Exercise description
Transcribe the lines of the data from the line with "Identify the location of article-card: One" up to and including the line with "Describe the element at coordinates (138, 60)", copying them word for word.

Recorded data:
★ ★ ★ ★ ★

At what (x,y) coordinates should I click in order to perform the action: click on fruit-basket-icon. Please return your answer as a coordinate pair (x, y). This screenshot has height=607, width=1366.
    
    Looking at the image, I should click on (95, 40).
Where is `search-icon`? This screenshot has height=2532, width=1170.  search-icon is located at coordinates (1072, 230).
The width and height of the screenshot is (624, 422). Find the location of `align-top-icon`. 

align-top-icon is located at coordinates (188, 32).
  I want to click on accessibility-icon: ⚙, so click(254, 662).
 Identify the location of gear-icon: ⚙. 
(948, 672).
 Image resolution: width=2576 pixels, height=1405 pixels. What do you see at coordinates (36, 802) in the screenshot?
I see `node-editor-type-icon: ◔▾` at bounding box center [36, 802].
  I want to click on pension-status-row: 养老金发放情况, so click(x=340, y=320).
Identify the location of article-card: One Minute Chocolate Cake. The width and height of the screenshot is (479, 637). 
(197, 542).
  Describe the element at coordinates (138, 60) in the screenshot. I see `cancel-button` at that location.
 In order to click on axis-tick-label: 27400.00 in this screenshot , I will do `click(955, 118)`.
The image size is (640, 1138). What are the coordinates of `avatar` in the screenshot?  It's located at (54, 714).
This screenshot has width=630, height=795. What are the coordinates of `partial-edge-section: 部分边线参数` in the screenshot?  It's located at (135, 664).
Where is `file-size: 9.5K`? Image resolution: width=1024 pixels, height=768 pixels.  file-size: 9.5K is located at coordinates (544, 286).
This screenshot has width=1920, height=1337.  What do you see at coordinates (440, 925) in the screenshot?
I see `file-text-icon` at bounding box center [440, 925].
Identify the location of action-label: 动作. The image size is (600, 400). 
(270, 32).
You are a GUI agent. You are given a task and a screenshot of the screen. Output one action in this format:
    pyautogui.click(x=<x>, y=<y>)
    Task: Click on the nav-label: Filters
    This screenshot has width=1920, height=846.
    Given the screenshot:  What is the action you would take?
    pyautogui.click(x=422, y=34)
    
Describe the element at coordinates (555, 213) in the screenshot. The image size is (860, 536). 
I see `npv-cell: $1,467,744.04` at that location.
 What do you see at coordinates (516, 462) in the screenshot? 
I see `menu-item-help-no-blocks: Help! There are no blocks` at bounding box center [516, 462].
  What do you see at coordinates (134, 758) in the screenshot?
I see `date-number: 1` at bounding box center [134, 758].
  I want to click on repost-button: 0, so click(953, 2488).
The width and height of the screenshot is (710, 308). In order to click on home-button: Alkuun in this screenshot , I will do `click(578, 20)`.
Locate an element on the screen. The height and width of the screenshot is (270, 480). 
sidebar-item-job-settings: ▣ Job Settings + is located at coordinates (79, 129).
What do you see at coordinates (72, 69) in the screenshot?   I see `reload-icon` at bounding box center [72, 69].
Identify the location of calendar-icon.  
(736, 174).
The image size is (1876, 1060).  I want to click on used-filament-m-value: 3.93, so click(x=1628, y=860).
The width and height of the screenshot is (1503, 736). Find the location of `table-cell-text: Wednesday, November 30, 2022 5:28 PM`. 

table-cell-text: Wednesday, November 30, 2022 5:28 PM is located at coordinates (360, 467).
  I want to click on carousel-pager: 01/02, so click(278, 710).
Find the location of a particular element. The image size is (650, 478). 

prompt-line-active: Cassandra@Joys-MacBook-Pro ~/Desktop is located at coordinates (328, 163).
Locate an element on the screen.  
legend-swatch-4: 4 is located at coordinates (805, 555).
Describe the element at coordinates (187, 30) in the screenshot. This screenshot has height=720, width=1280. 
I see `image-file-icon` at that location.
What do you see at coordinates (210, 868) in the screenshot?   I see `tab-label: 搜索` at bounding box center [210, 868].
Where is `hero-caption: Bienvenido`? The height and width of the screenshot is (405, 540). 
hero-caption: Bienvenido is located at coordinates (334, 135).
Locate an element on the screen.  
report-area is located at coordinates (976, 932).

★ ★ ★ ★ ★

Answer box
Identify the location of article-card: One Minute Chocolate Cake. The width and height of the screenshot is (479, 637). 
(197, 542).
  Describe the element at coordinates (138, 60) in the screenshot. I see `cancel-button` at that location.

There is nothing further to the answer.